Democratic Experiment

MaxMara’s innovative new store in Milan brings high design to the masses.

Luxury has always been associated with waste, but not in the harmonious way Duccio Grassi Architects has united them in MaxMara’s restyled Milan flagship store, which opened earlier this year. Precious materials such as platinum bump up against recycled finds like weathered ipe, taken from an 80-year-old Argentine soccer stadium. “This choice came from a meeting with one of the fashion stylists, who talked about the unusual material combinations that MaxMara uses in its clothing,” Duccio Grassi says. The general spirit of experimentation in this four-story space is a reflection of the company’s innovative approach to fashion and its desire to take advantage of the changing locale.

“Today, Corso Vittorio Emanuele represents the most ‘democratic’ street of Milan, which has diverse stores with a variety of customers,” says Laura Lusuardi, MaxMara’s fashion coordinator.
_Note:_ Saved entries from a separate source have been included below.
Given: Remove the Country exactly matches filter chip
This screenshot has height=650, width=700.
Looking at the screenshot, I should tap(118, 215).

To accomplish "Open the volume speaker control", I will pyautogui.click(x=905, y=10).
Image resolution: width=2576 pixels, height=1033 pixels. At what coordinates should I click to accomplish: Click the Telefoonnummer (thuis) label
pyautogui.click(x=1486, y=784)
To welcome new shoppers, the architects created a softly curving glass storefront, which rises almost 18 feet with no visible supports. “We have eliminated the exterior,” Grassi says. “There is no facade, there is no sign, there is no door.” Instead, a sliding-glass wall panel remains perpetually open. “The objective is to invite people to enter,” says Fernando Correa Granados, a Duccio Grassi partner. Inside, an irregularly spiraling staircase, in dark copper with oak steps, expresses the shop’s vertical logic, leading the customer upward both physically and in terms of price.
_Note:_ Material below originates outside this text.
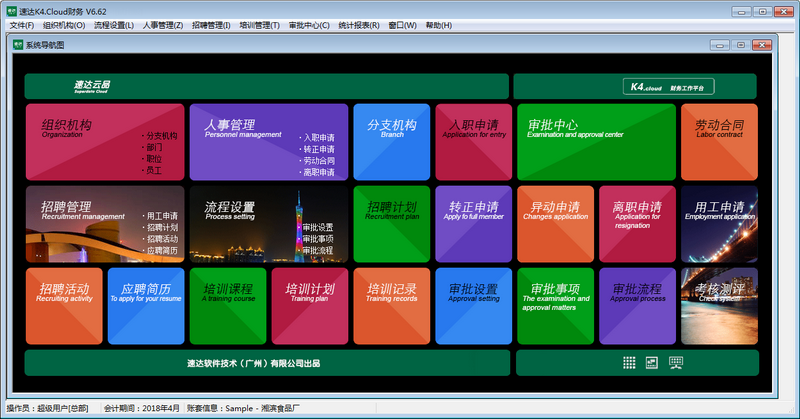Viewport: 800px width, 419px height.
Task: Open the 入职申请 entry application tile
Action: click(473, 141)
Rising from shoes and accessories on the ground floor to the ’S MaxMara Collection at the top, the atmosphere becomes increasingly precious, ending at the intimate bridal salon. But nuptial clichés are absent. Undulating twig screens and tinted gesso-textured walls add a touch of coarseness to the rarified chamber. “It is not necessary for silk to be displayed on silk,” Correa Granados says. “A rough background highlights the luxury of the article.” Accordingly, the shop alternates lacquered display boxes with others made of Corian; mirrored dressing-room ceilings cap rose-gray silk walls; and stained-oak walls are interrupted by strips of platinum-fused glass with a bronze sheen.

MaxMara’s dedication to democratizing the cutting edge comes across in the exposed ductwork and cement of the underground design shop, called the Base-ment. Handmade touches by Sergio Calatroni lend an irreverent vibe: for example, colored tape is affixed to columns and walls in quirky patterns. Curated by the design doyenne Rossana Orlandi, the shop sells unconventional household items like the recycled Scrapwood furniture series by the Dutch designer Piet Hein Eek, and Michel Charlot’s purposely imperfect Mold lights. “This is furniture design that is rather sophisticated for this area,” Correa Granados says. “It permits lots of people access to a level of design that they may not have seen before.” He might just as easily be talking about Duccio Grassi Architects’ own contribution.